Pameran Pusaka Semenda Melayu, Tumbuhkan Nilai Kebanggaan Beridentitas

Oxomedia, MEDAN– Sebanyak lebih 130 pusaka berusia ratusan tahun dari berbagai negeri di Kepulauan Melayu Nusantara dipamerkan dalam acara bertajuk Pameran Pusaka Semenda Melayu yang berlangsung pada tanggal 17-19 Desember 2021.

Ari Widiyanta mewakili Perkumpulan Pusaka Semenda Melayu dan Sekretariat Nasional perKerisan Indonesia (SNKI) mengatakan terselenggaranya kegiatan ini tak lepas dari peran penting dua bersaudara Tionghoa bapak Rudy Oei dan bapak Widjaya Oei serta bapak Wiznu Wijaya atas dukungannya baik materil maupun moril.

“Acara ini sempat tertunda dua tahun akibat pandemi, Alhamdulillah bisa terselenggara sekarang, tujuan kegiatan ini untuk mengenalkan budaya kita yang sungguh luar biasa ini, khususnya pada generasi muda,” ungkap Ari.

Menurut Ari, keris dan segala benda pusaka warisan leluhur kita memiliki nilai yang sangat agung.

“Ada filosofi, ada sejarah, ada estetika, ada teknologi yang menggambarkan kecerdasan moyang kita terdahulu yang tentunya dapat menumbuhkan kebanggaan kita beridentitas dan bebangsa,” ujarnya.

Lanjut Ari, acara ini merupakan awal dari terselenggaranya acara serupa bertaraf internasional pada 2022 mendatang.

Dalam kata sambutannya pada hari pertama pembukaan, Kepala Dinas Kebudayaan Kota Medan OK Zulfi siap mendukung pemaren pusaka internasional tersebut.

“Saya sangat berterimakasih kepada penggagas dan panitia, karena sesungguhnya acara semacam ini mestinya tanggungjawab kami. Namun kami belum bisa melakukan karena berbagai kekurangan,” kata OK Zulfi.

Sementara Ketua SNKI Pusat Fadli Zon dalam sambutannya secara daring mengapresiasi kegiatan ini. Fadli Zon berharap, pameran ini akan membuka cakrawala dan keingintahuan masyarakat luas terhadap keris maupun benda bersejarah lainnya dan pada akhirnya tertarik untuk melestarikannya.

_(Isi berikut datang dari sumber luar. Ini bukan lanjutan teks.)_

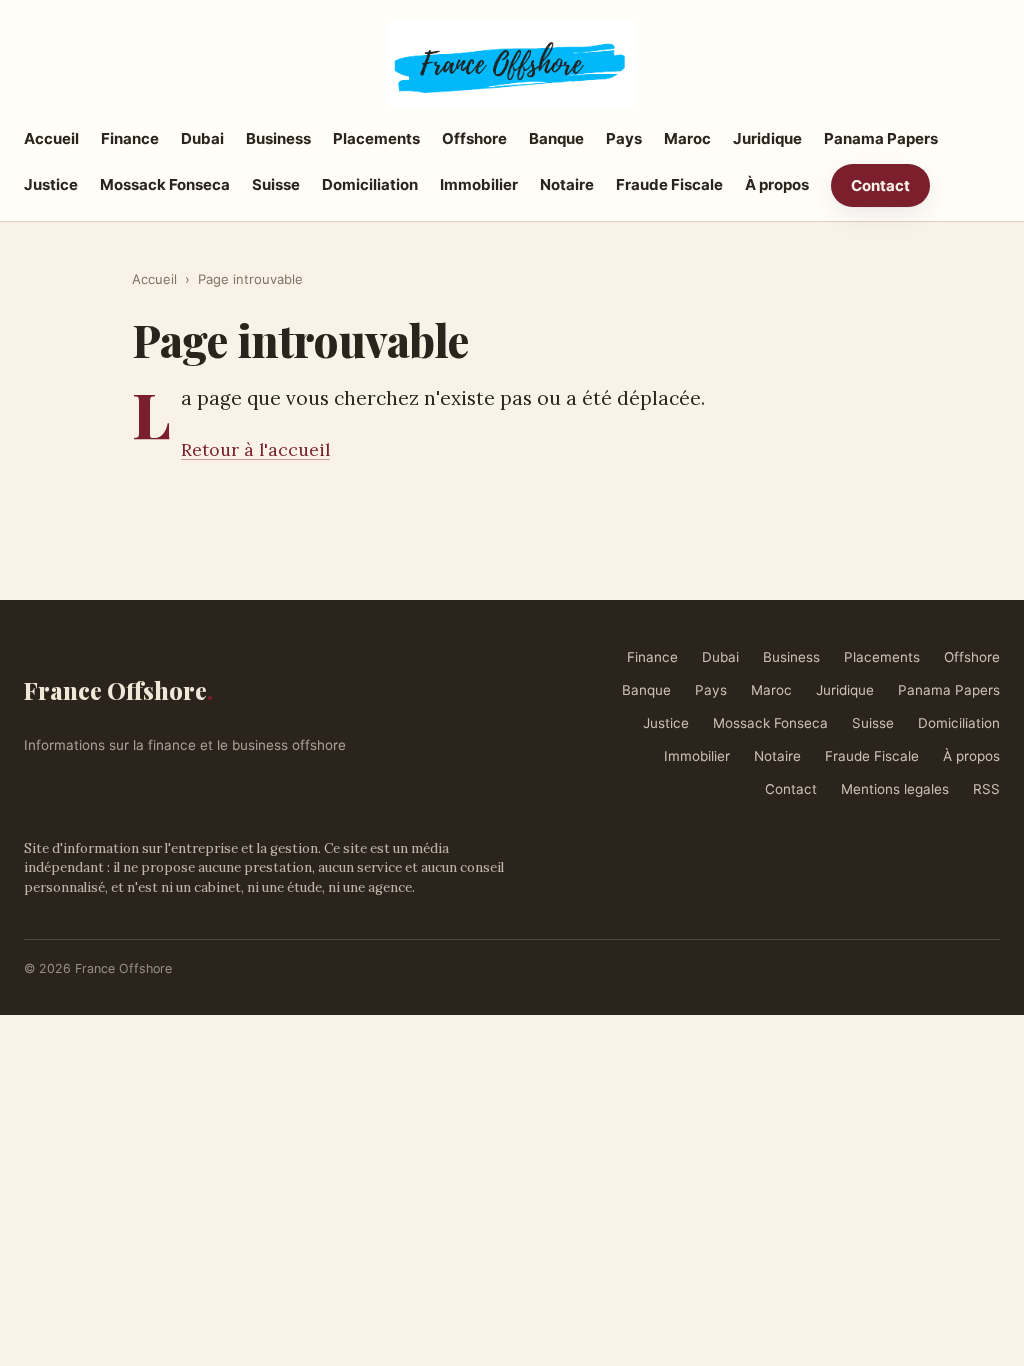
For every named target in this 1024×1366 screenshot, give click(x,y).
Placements (376, 138)
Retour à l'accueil (255, 449)
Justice (51, 184)
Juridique (767, 138)
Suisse (276, 184)
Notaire (567, 184)
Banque (556, 138)
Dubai (202, 138)
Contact (880, 185)
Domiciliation (370, 184)
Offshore (474, 138)
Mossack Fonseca (165, 184)
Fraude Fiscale (669, 184)
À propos (777, 184)
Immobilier (479, 184)
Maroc (687, 138)
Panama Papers (881, 138)
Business (278, 138)
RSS (986, 789)
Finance (130, 138)
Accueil (51, 138)
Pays (624, 138)
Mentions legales (895, 789)
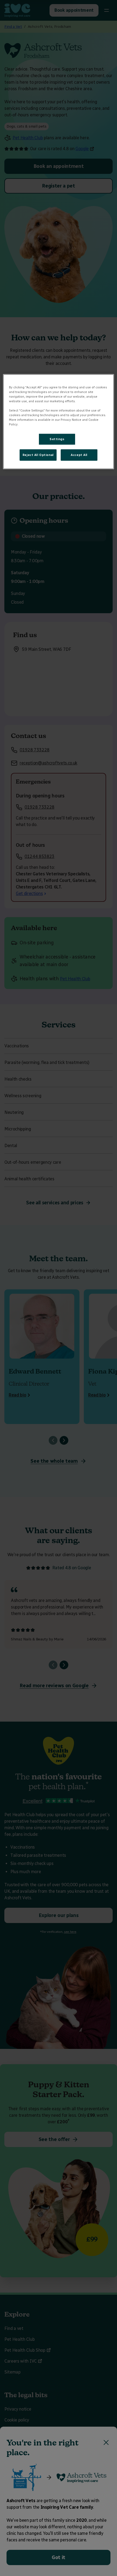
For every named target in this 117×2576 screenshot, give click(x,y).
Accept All (79, 455)
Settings (57, 439)
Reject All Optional (38, 455)
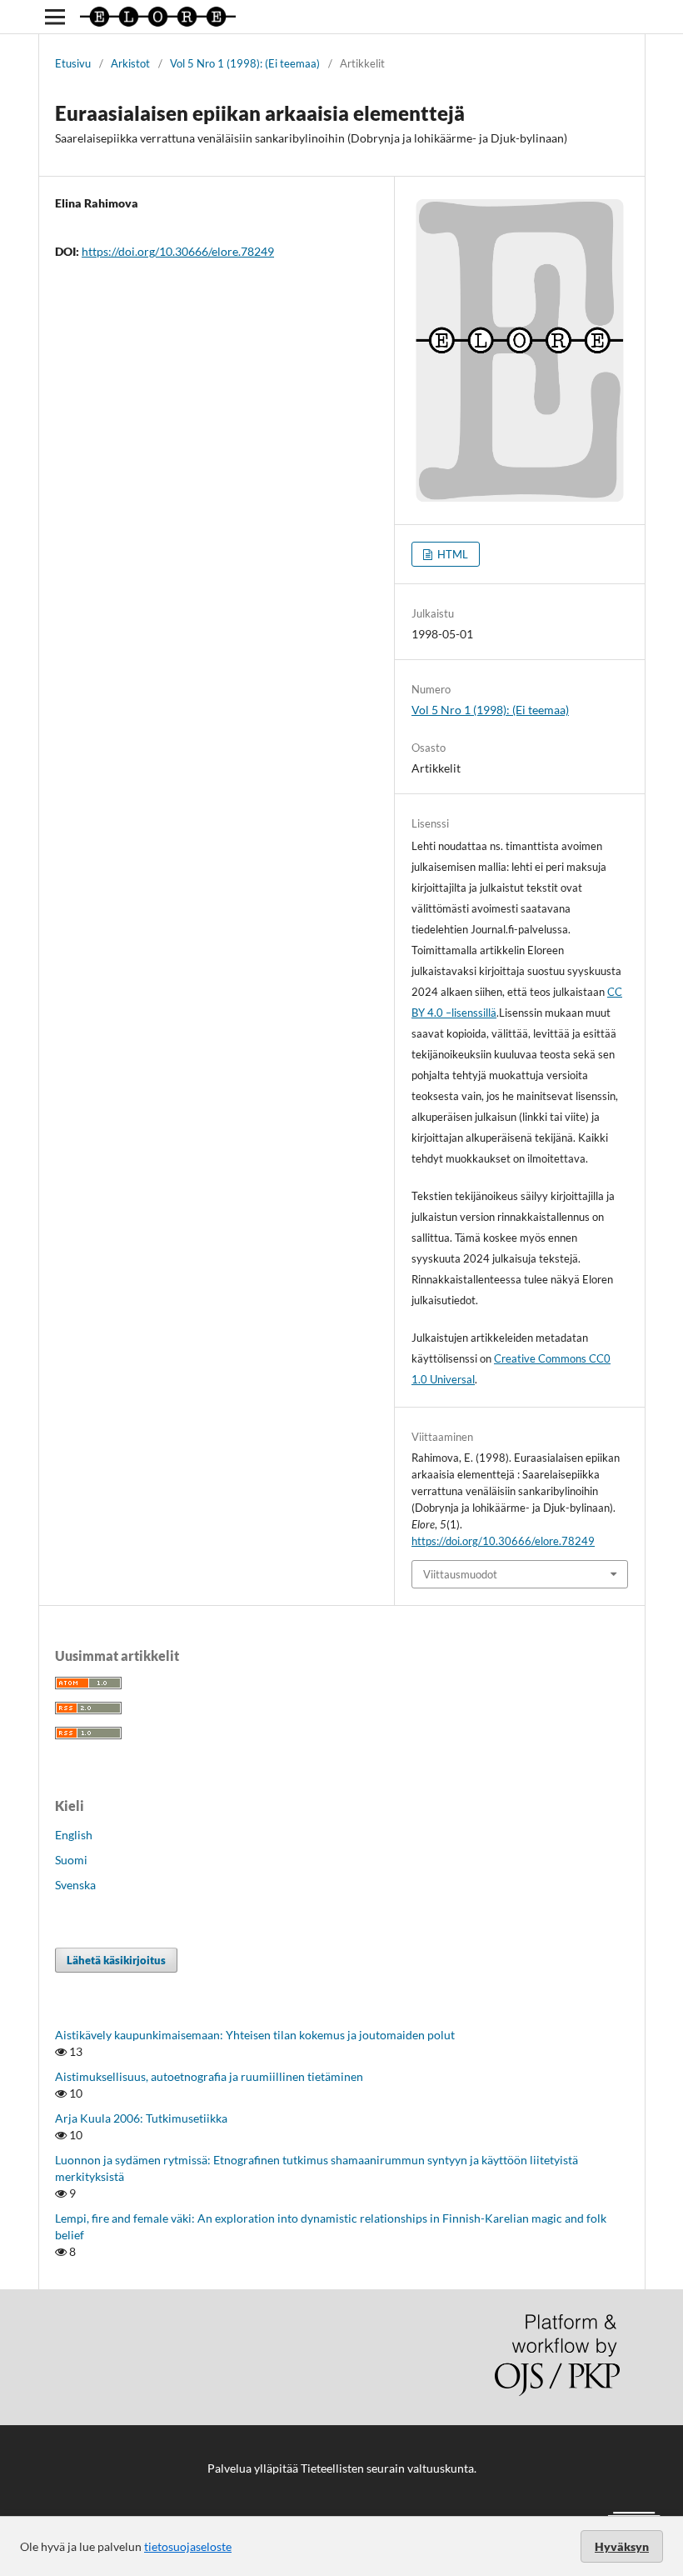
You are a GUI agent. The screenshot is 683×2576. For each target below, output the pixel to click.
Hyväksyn (622, 2546)
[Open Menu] (55, 16)
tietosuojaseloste (188, 2546)
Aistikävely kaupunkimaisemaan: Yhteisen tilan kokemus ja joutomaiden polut (255, 2035)
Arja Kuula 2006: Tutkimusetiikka (141, 2118)
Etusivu (73, 63)
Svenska (75, 1885)
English (73, 1835)
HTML (451, 554)
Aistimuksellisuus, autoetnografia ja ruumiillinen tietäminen (209, 2076)
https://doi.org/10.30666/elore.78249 (178, 251)
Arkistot (130, 63)
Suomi (71, 1860)
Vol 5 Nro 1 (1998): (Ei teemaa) (245, 63)
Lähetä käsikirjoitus (116, 1960)
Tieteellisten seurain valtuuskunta (387, 2468)
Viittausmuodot (460, 1574)
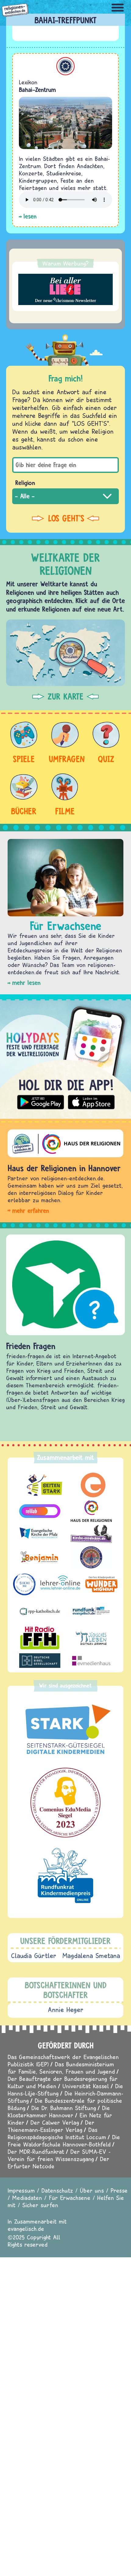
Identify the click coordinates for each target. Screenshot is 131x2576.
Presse (119, 2190)
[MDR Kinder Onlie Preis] (65, 1875)
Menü (118, 7)
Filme (65, 811)
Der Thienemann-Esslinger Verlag (51, 2126)
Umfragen (65, 759)
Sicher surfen (40, 2204)
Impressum (21, 2190)
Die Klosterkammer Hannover (59, 2111)
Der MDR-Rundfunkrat (36, 2151)
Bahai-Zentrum (37, 89)
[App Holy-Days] (65, 1056)
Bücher (24, 811)
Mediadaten (27, 2197)
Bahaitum (65, 66)
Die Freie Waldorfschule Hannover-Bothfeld (64, 2140)
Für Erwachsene (69, 2197)
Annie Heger (65, 2010)
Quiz (106, 759)
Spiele (24, 759)
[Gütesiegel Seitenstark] (65, 1729)
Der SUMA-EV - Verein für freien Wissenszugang (59, 2155)
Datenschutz (57, 2190)
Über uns (92, 2190)
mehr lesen (26, 982)
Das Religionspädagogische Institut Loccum (57, 2133)
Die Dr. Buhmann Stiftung (63, 2107)
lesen (30, 216)
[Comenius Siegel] (65, 1803)
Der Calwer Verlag (54, 2122)
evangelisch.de (26, 2228)
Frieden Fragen (30, 1346)
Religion (25, 483)
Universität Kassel (85, 2085)
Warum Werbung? (65, 263)
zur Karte (65, 696)
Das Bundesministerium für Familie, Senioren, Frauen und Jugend (61, 2068)
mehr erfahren (30, 1210)
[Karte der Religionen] (65, 652)
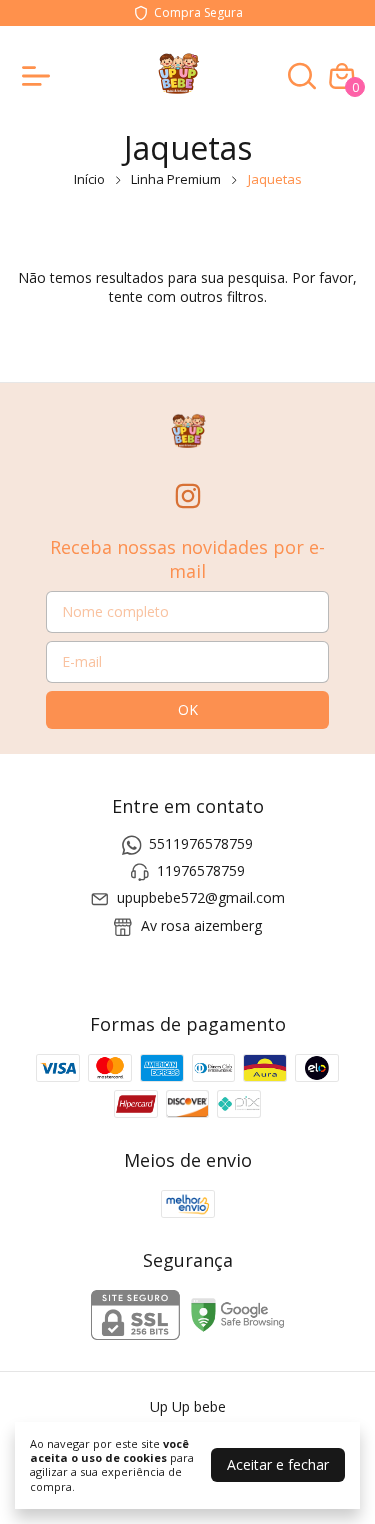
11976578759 (201, 870)
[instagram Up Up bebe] (188, 496)
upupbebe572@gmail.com (201, 898)
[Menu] (40, 76)
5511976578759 (201, 843)
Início (89, 179)
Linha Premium (176, 179)
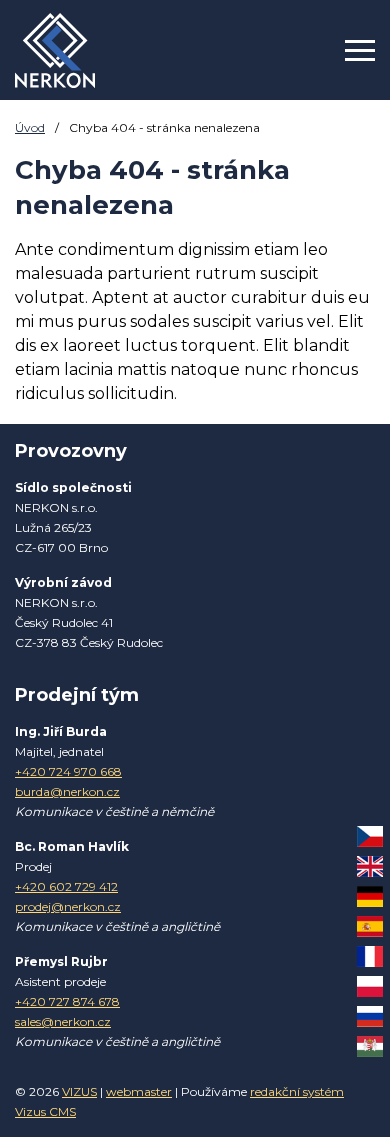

Memamerkan sekitar 90% Keris Melayu dari berbagai negeri, acara yang dimeriahkan grup musik Melayu Lebah Begantong ini dihadiri sejumlah tokoh dan pegiat budaya dari berbagai daerah.

Baca Juga :  Gubsu Resmikan IPA Denai, Warga: Sekarang Air Sudah Mengalir Deras

“Patut kita syukuri banyak anak muda yang hadir, besar harapan kami pelestarian pusaka warisan ini dapat berlanjut di generasi mendatang,” ucap Ari Widiyanta.

Terakhir, mewakili panitia acara, Ari Widiyanta juga tak lupa menyampaikan terima kasihnya pada SNKI dan Perkumpulan Pusaka Semenda Melayu yang melibatkan diri dalam kepanitiaan khususnya pada bapak Dr. Phil Ichwan Azhari, Jimmy Siahaan, H. Achmad Suhyar, Yasir Hasby, Gio Sinulingga dan segenap panita serta para kolektor yaitu bapak Hasballah Thaib, Wijaya Kesuma, Putera Kelana, dan Awang Satria yang sebagai pelestari termuda yang masih berusia 16 tahun.